U.S. stocks had their best day in six years on Thursday on talk of an aggressive plan. On Friday the Dow Jones industrial average <.DJI> rose 368 points, or about 3.4 percent.
The Treasury and Federal Reserve have already put nearly $1 trillion of taxpayer money on the line to help credit flows.
And banks worldwide have suffered more than $500 billion of write-downs and loan losses since the global credit crisis began more than a year ago.
The crisis grew more acute this month with government takeovers of mortgage companies Fannie Mae and Freddie Mac; the bankruptcy of Lehman Brothers Holdings; Merrill Lynch's shot-gun agreement to be bought by Bank of America; and a bailout of insurer AIG. This came just six months after a government-backed rescue of Bear Stearns.
The plan to buy back mortgage-related debt was just one of a series of measures unveiled in the last two days as the Treasury and Fed decided the frozen credit markets signaled a growing storm that would engulf the economy.
The Treasury said on Friday it would siphon up to $50 billion from a fund established in the 1930s to conduct foreign exchange market intervention to backstop the rattled U.S. money market mutual fund industry.
This long-safe corner of financial markets, home to some $3.5 trillion of deposits, has increasingly appeared at risk of falling victim to the year-old credit crunch.
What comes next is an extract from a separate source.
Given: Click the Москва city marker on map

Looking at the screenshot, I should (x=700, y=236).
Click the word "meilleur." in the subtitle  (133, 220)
Money market fund assets dropped by a record $169.03 billion in the week ended September 17 as jittery investors pulled money out.
The U.S. Securities and Exchange Commission got involved too, imposing on Friday a 10 trading-day ban on short sales of 799 financial stocks.
And the administration will step up a program announced this month to directly buy mortgage-backed securities in the market, and said Fannie Mae and Freddie Mac would also increase their buying to try to get credit flowing.
Bush said he initially thought the government could deal with the trouble on Wall Street "one issue at time."
But the financial "house of cards was much bigger, and it started to stretch beyond just Wall Street in the sense of the effects of failure," he said at a White House event with Colombia's President Alvaro Uribe on Saturday.